Among the records below, which lines contain the string "cookies"? Report them.

--- Provided records Enclosed Below ---

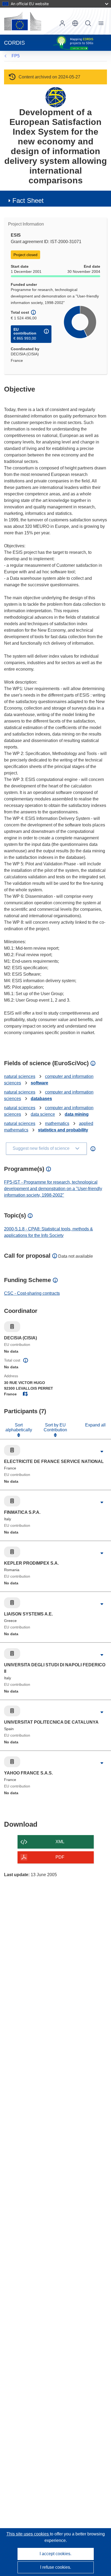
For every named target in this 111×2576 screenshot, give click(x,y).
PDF (60, 1857)
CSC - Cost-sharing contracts (32, 1293)
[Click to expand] (101, 1451)
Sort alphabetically (18, 1427)
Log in (62, 23)
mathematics (57, 1123)
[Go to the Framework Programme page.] (56, 97)
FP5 (16, 56)
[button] (75, 23)
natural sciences (19, 1076)
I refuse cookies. (55, 2567)
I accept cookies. (55, 2553)
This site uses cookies (28, 2534)
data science (43, 1114)
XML (60, 1841)
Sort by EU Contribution (55, 1427)
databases (41, 1098)
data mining (77, 1114)
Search (88, 23)
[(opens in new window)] (22, 21)
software (39, 1083)
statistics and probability (63, 1130)
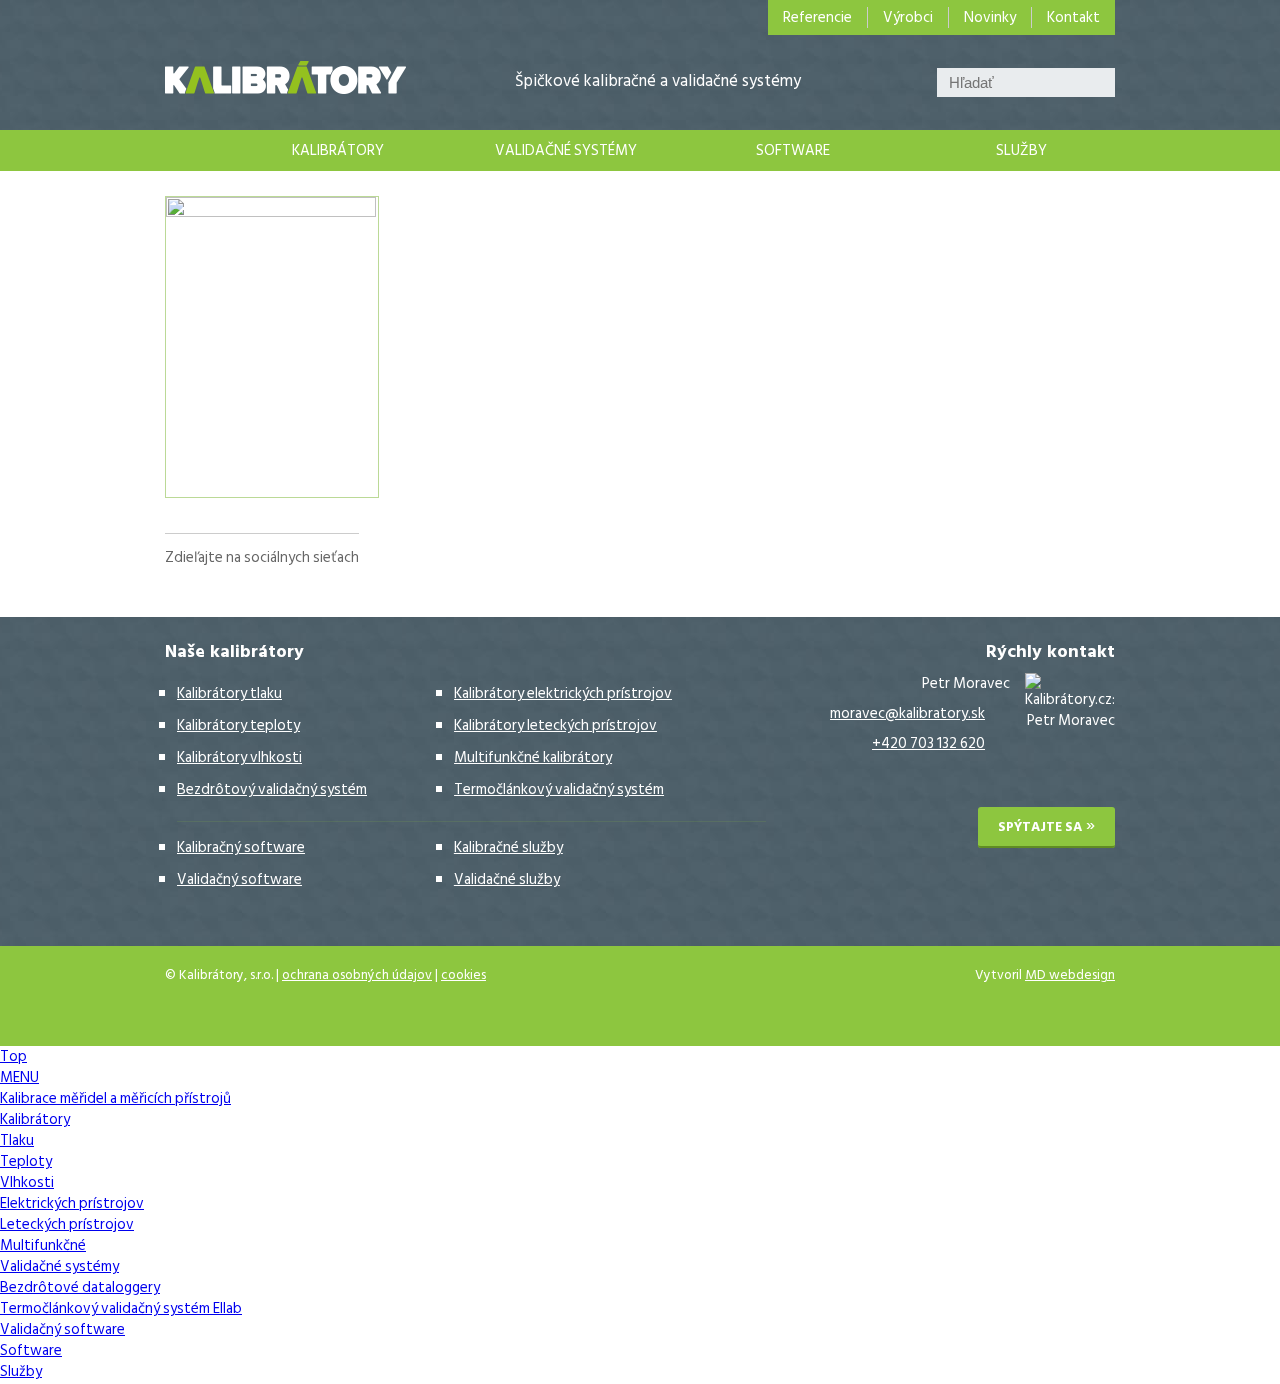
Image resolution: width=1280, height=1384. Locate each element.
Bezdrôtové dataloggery (80, 1287)
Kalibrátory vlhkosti (239, 757)
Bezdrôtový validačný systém (272, 789)
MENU (19, 1077)
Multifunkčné (43, 1245)
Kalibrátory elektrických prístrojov (563, 693)
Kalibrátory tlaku (229, 693)
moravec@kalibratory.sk (907, 713)
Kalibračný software (241, 847)
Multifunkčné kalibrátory (533, 757)
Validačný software (239, 879)
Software (793, 150)
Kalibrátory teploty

--- End of Enclosed Provided records ---

- [Solution]:
I refuse cookies. (55, 2567)
I accept cookies. (55, 2553)
This site uses cookies (28, 2534)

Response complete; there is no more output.